## QUESTIONS ON THE MATERIAL
(A) Could you restate the kids' clothes article starting with "Anything that’s stained" and going on through "not worth it.", substituting "a closet" for "storage"?
(B) Answer these questions from the kids' clothes article:
(i) How many years apart are the writer's oldest and youngest children?
(ii) What price does the writer give for infant pajamas at resale stores?
(iii) Which shoes has the writer found worth saving?
(C) Do these statements agree with the kids' clothes article? Answer yes or no for each, quoting the words that decide it.
(i) Resale shops accept homemade clothes.
(ii) The writer saved shoes for eight years.
(iii) Infant pajamas are a common gift for new parents.

## EXERCISE TEXT
------------------------------------

Keep or toss: What to do with your kids’ used clothes in Chicago

Anyone who has more than one kid, or plans to have more than one kid probably has a picture similar to this somewhere in their house:

Boxes, bags, towering piles of clothes, shoes, stuff that you can’t/won’t get rid of because you’re  saving it for the next child.

There are eight years between my oldest and my youngest so I have boxes of clothes that have moved with us and been stored for eight years. I also have mixed genders, so for six years I was saving clothes for two kids. Want to know a secret? You will keep getting clothes for all subsequent children even if you have a thrift store’s worth of clothes in your basement. Now that we know we are done (done, done, truly done) I have been purging and going through all the stuff like crazy and here are my tips for what to save, what to throw and where to throw it.

What to Save:

Save the “important to you” things. The outfit they came home in, a favorite jumper, the first little team jersey. Even if you never have another child you will likely want to have them for mementos or to pass on to grandkids.

Anything homemade. Resale shops don’t take them and if someone took the time to make it it’s probably meaningful (see above).

Big ticket items. Save every snowsuit, bundleme, jacket, high end brand. Those keep their value and are worth having around. Every season we shop our storage for coats before heading out. This includes fancy dresses and suits, you never know when you or a friend will need one for a wedding or funeral you hadn’t planned on, always good to have them on hand.

Baby basics, things for the first two weeks when you are too tired to sort clothes, etc. Have a box of two weeks worth of gender neutral basics, PJ’s, blankets and onesies you can grab without thinking about.

What to Toss:

Shoes. I saved shoes for eight years. They are not easy to store and they take up a lot of space! My kids feet are totally different and when they finally overlapped in size the shoes didn’t work because they were worn in the wrong spots so they caused my toddler to walk funny. Just about the only shoes I have found worth saving are dressy shoes that were only worn a few times and snow boots. Otherwise the space is not worth what you may save.

Infant stuff that’s not covered above. I think by the time this last child was born I had approximately 274,361,584,942 infant pajamas. Now, babies go through a lot of pajamas in those first months, but that’s still too many. Also these are the most common “Yeah, you had a baby!” gift that people bring you. I got them from everyone. If you are worried you won’t have enough remember resale stores are always overflowing with infant stuff and you can get pajamas for $1-3.

Anything that’s stained or faded. Really, unless it fits it under the very first point. I saved things that didn’t look too bad. But with the discoloration around the neck from drool, etc. and after sitting in storage for who knows how long, they look so bad. It will make the clothes look dated and old and it’s just not worth it.

------------------------------------

## PROVIDED INFORMATION

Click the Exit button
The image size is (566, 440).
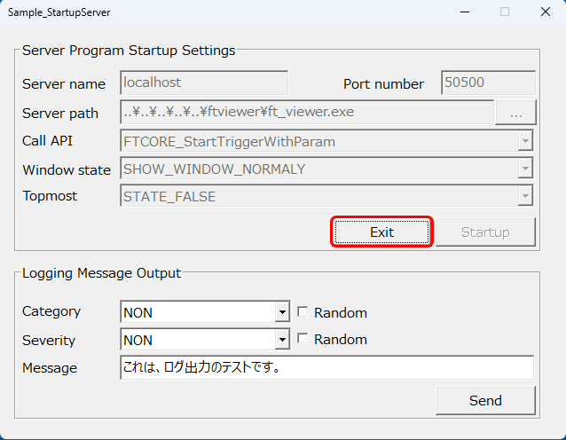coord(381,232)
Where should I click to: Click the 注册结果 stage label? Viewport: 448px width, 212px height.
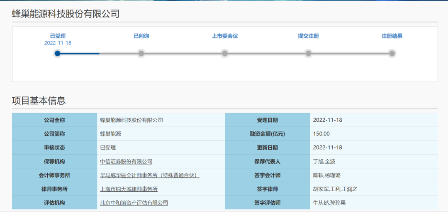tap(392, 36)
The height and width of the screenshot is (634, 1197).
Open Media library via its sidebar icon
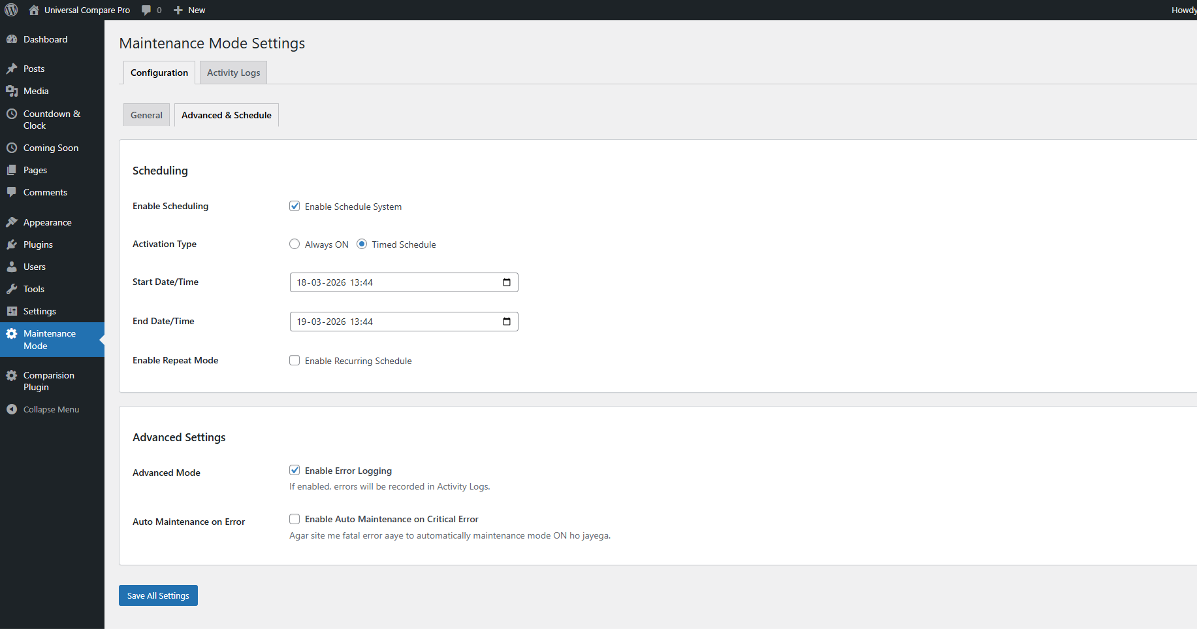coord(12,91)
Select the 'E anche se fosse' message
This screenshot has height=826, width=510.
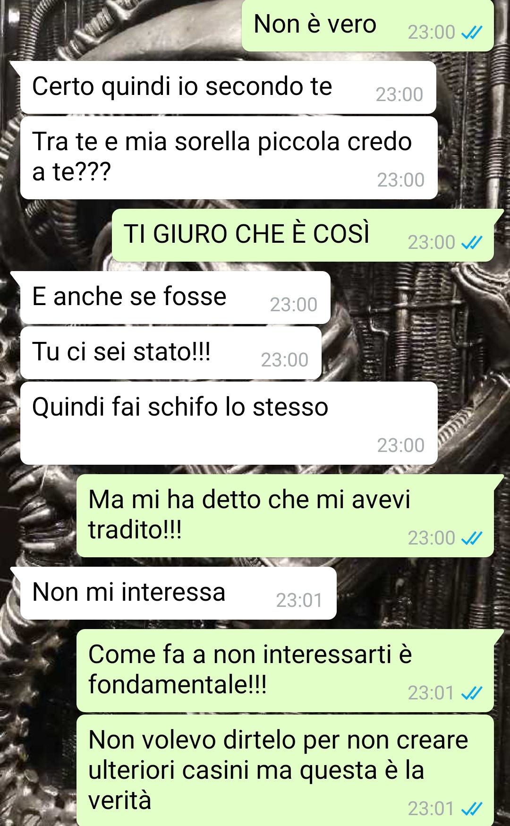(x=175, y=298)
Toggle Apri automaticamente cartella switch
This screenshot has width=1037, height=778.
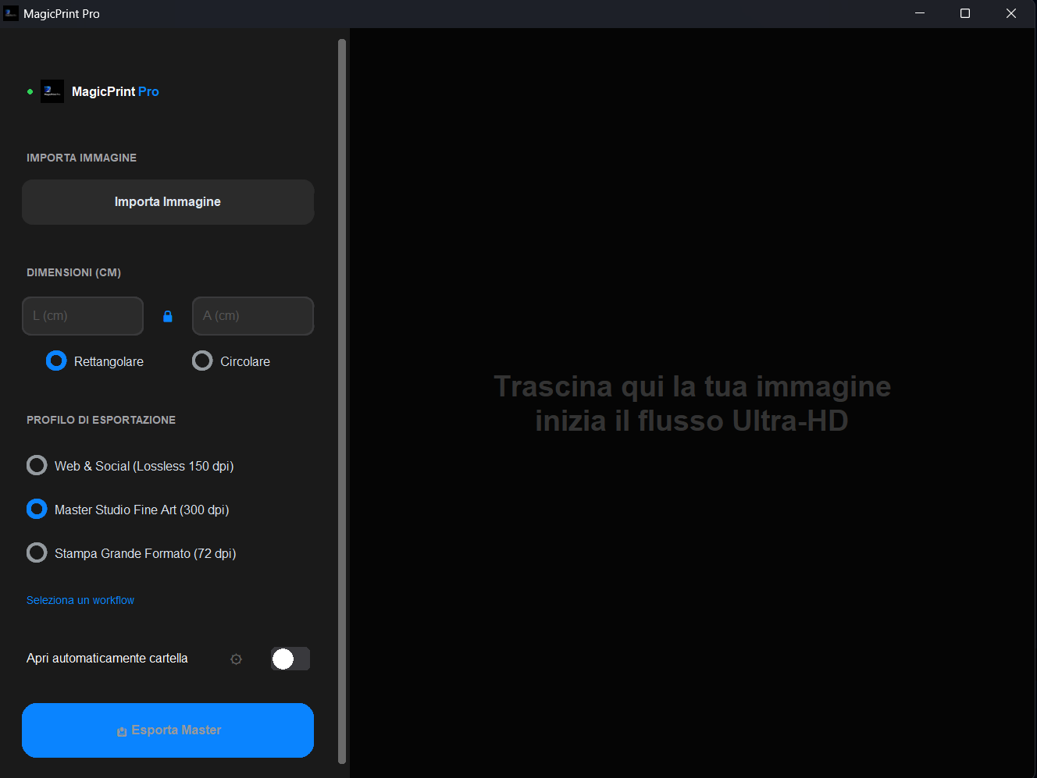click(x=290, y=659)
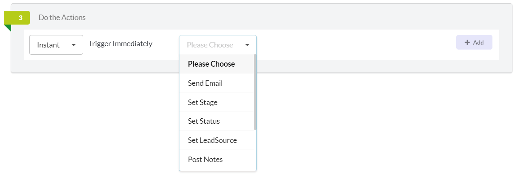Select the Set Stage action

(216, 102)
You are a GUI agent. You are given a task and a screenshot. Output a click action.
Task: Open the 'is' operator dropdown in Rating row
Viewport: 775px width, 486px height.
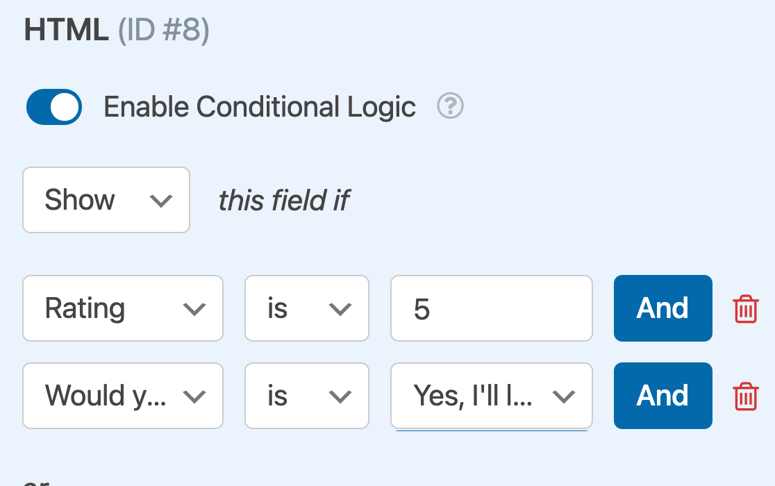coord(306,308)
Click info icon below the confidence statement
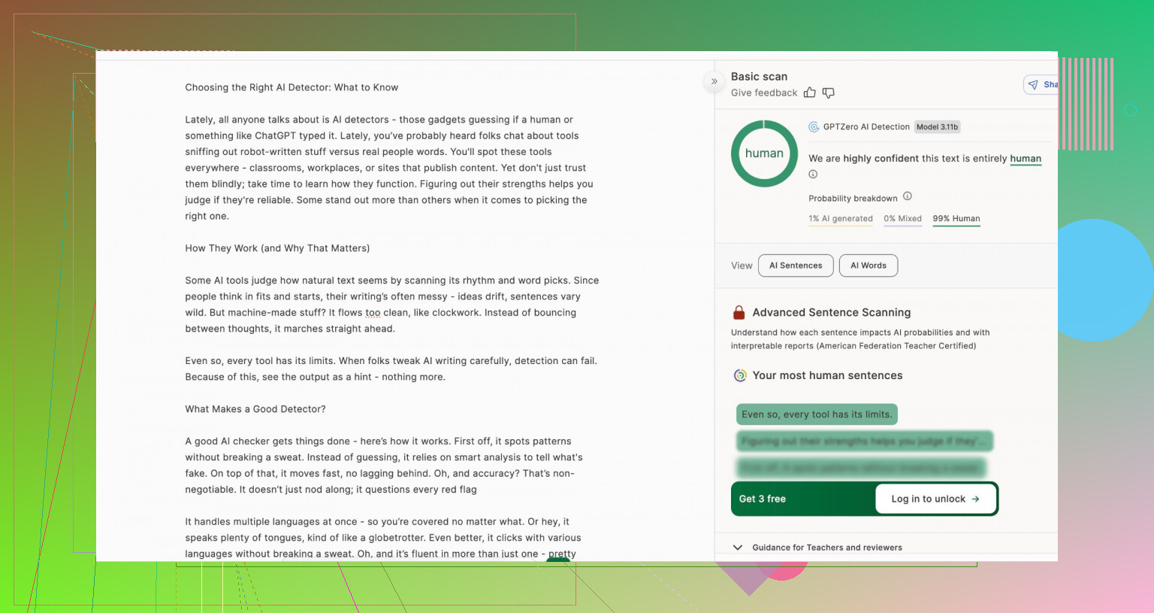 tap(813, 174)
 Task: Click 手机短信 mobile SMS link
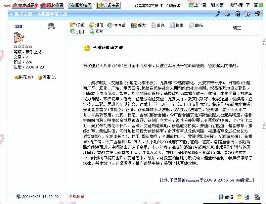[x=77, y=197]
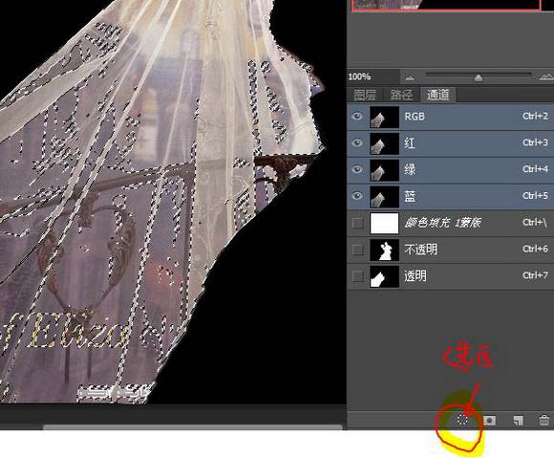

------------------------------------

## RESULTS IN ORDER
(A)
Anything that’s stained or faded. Really, unless it fits it under the very first point. I saved things that didn’t look too bad. But with the discoloration around the neck from drool, etc. and after sitting in a closet for who knows how long, they look so bad. It will make the clothes look dated and old and it’s just not worth it.

(B)
(i) Eight years.
(ii) $1-3.
(iii) Dressy shoes that were only worn a few times, and snow boots.

(C)
(i) No: "Resale shops don’t take them"
(ii) Yes: "I saved shoes for eight years."
(iii) Yes: "Also these are the most common “Yeah, you had a baby!” gift that people bring you."